#### BRIEF
Repeat the entries below exactly, missing none.

#### THE RECORDS
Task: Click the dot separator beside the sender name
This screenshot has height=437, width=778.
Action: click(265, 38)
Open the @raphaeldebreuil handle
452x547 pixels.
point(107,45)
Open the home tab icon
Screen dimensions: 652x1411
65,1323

#### SOLUTION
Task: Click the dot separator beside the sender name
This screenshot has height=437, width=778.
Action: click(265, 38)
Open the @raphaeldebreuil handle
452x547 pixels.
point(107,45)
Open the home tab icon
Screen dimensions: 652x1411
65,1323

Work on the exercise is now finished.